Мне один западный врач тоже высказывал подозрение на ЛСД и говорил, что определенная доза этого наркотика может нанести повреждение психике при одноразовом приеме, но, насколько он прав, не знаю, да и применение ЛСД – это не факт, а всего лишь предположение. Может, на меня воздействовали еще каким-нибудь способом. Я вот, например, не знаю, что скрывалось в описанном мною номере 480 там, в углу, за занавесками. Люди? Специальное оборудование? Или и то, и другое?

Выше сказано, что прямые симптомы отравления я ощущал примерно шесть дней. Говорить о других последствиях очень рискованно, но я не имею права упускать никаких подробностей, подозрений и соображений. Так вот, другие последствия, как я предполагаю, но точно утверждать не могу, продолжались гораздо дольше, может быть, даже несколько лет.
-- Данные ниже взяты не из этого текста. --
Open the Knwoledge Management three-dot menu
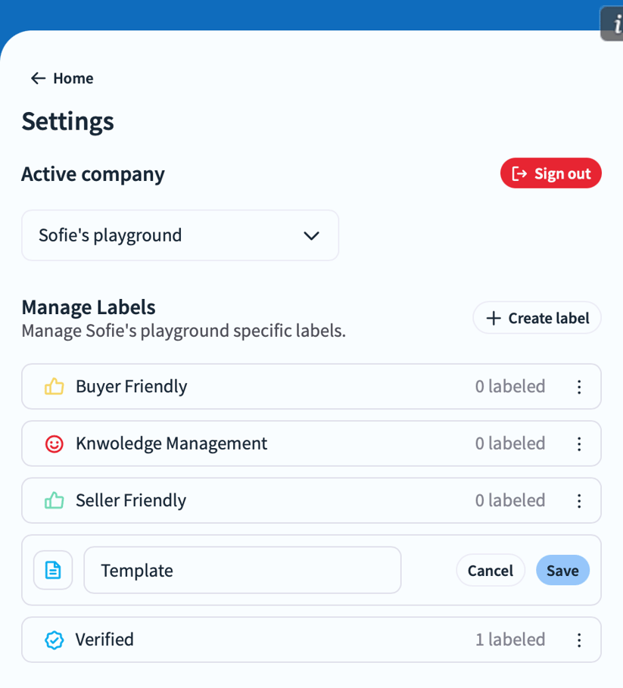This screenshot has height=688, width=623. [x=579, y=444]
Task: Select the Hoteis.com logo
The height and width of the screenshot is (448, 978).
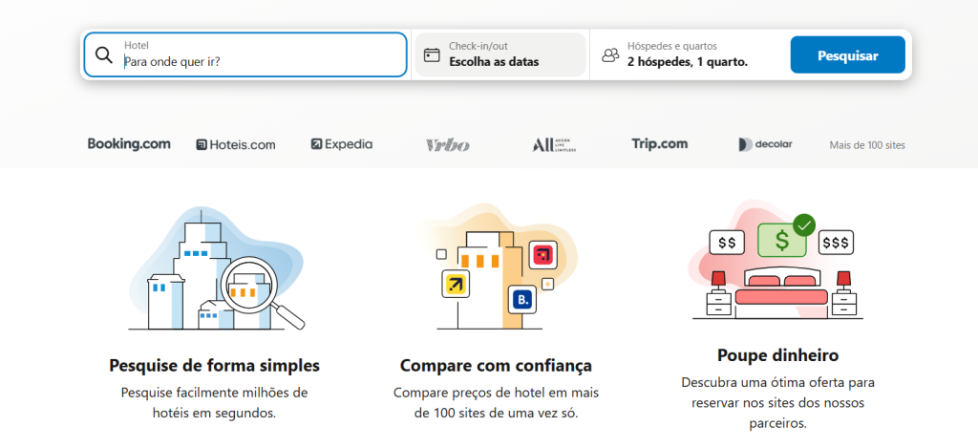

Перед тем как меня отравили, я активно и, как мне казалось, успешно работал над «Чонкиным», но после происшествия в «Метрополе» и в течение долгого времени моя работа шла значительно хуже, я терял нить сюжета, одни и те же сцены переписывал без конца, ни на одном варианте не мог остановиться и вообще топтался на месте гораздо больше, чем раньше. О чем, очевидно, наблюдавшие за мной гэбисты были осведомлены, поскольку мои рукописи, как я понял потом, хранились в очень доступном для них месте.

Творческий процесс – дело таинственное, подъемы и спады в нем случаются и без участия секретной полиции, поэтому я не настаиваю на том, что упадок, наступивший в моей работе, был прямым результатом воздействия на меня какими-то средствами в гостинице «Метрополь», но, раз уж начал, выскажу все подозрения, какими бы странными они ни казались. Подчеркиваю: подозрения, а не утверждения.

В 1980 году, соглашаясь покинуть СССР, я поставил властям условие, что моя кооперативная квартира будет передана родителям моей жены, а до того и до моего отъезда в ней будет восстановлена телефонная связь. Переговоры мои велись через посредника, которого звали Юрий Идашкин, а кто стоял за ним, я не знаю, может быть, тот же Андропов. Условия мои были приняты с легкостью, которая только поначалу показалась мне удивительной. Условия были приняты, но на рассвете 21 августа мать моей жены Анна Михайловна умерла в больнице от сердечной недостаточности. Двумя часами позже весть была сообщена ее мужу Данилу Михайловичу, и он на выходе из подъезда тоже умер (не с посторонней ли помощью?). Вечером того же дня со мной случился приступ неизвестно чего. Сердце? Мозг? Нервы? Самые квалифицированные врачи так и не нашли ни источника, ни причины. Подобные симптомы (слабые, в виде некоторого неудобства при засыпании) я впервые ощутил в ночь на 5 августа, но 21 августа разыгрался сильнейший приступ: дыхание останавливалось, и давление прыгало ежеминутно от верхнего критического предела до нижнего, и так продолжалось несколько ночей подряд, а потом в течение лет время от времени (и всегда по ночам) повторялось, а диагноза нет и поныне. А за границей вначале были случаи, когда, выступая перед публикой, я вдруг совершенно забывал, о чем хотел сказать, и это было очень мне несвойственно, потому что я выступать умею. Впрочем, можно предположить что-нибудь и попроще. Анна Михайловна умерла от сердечной недостаточности, Данил Михайлович от внезапного шока, а мои приступы развились на фоне нервной перегрузки (она, конечно, была).